The sum of the memory requirements of all jobs in the system cannot
exceed the size of physical memory.
** 4.1.1: Monoprogramming without swapping or paging (Single User)
The ``good old days'' when everything was easy.
- No address translation done by the OS (i.e., address translation is
not performed dynamically during execution).
- Either reload the OS for each job (or don't have an OS, which is almost
the same), or protect the OS from the job.
- One way to protect (part of) the OS is to have it in ROM.
- Of course, must have the OS (read-write) data in ram.
- Can have a separate OS address space only accessible in
supervisor mode.
- Might just put some drivers in ROM (BIOS).
- The user employs overlays if the memory needed
by a job exceeds the size of physical memory.

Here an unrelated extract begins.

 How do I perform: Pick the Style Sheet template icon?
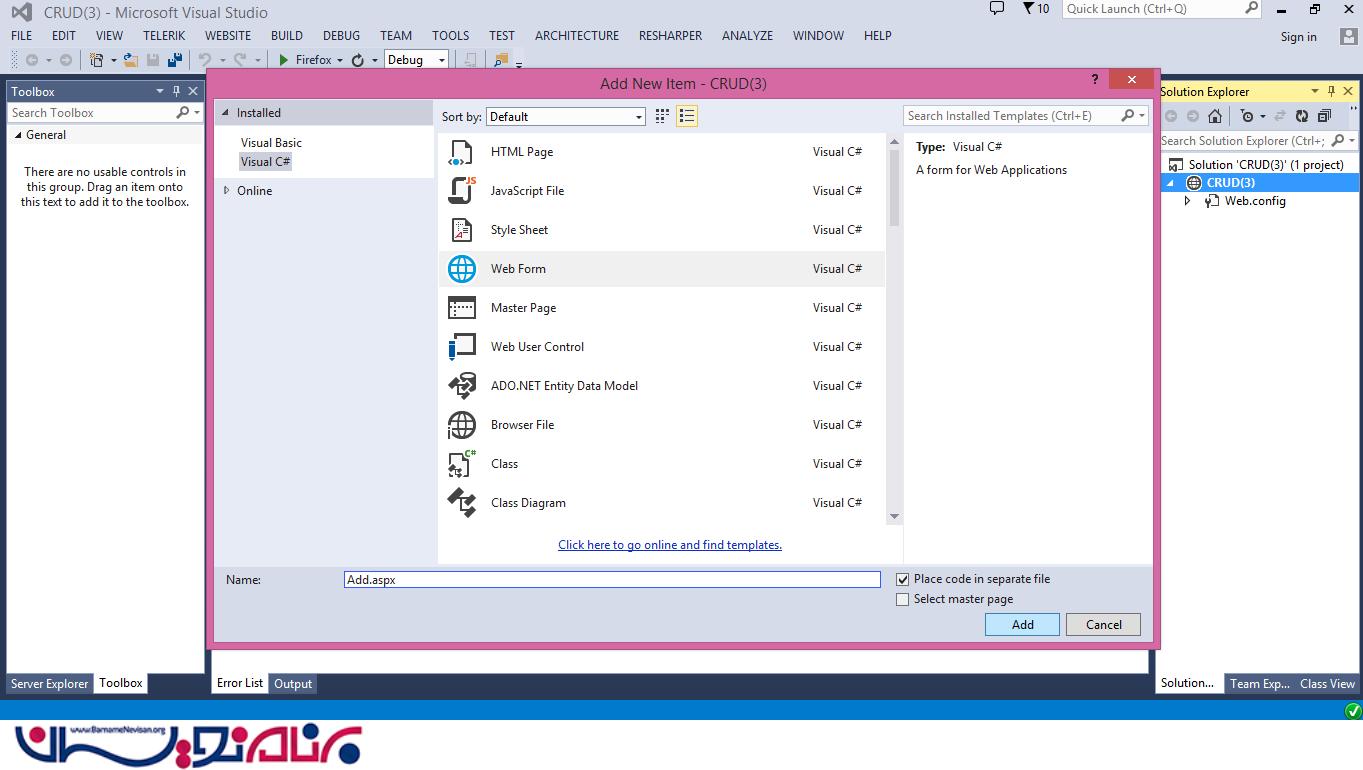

- Programmer breaks program into pieces.
- A ``root'' piece is always memory resident.
- The root contains calls to load and unload various pieces.
- Programmer's responsibility to ensure that a piece is already
loaded when it is called.
- No longer used, but we couldn't have gotten to the moon in the
60s without it (I think).
- Overlays have been replaced by dynamic address translation and
other features (e.g., demand paging) that have the system support
logical address sizes greater than physical address sizes.
- Fred Brooks (leader of IBM's OS/360 project and author of ``The
mythical man month'') remarked that the OS/360 linkage editor was
terrific, especially in its support for overlays, but by the time
it came out, overlays were no longer used.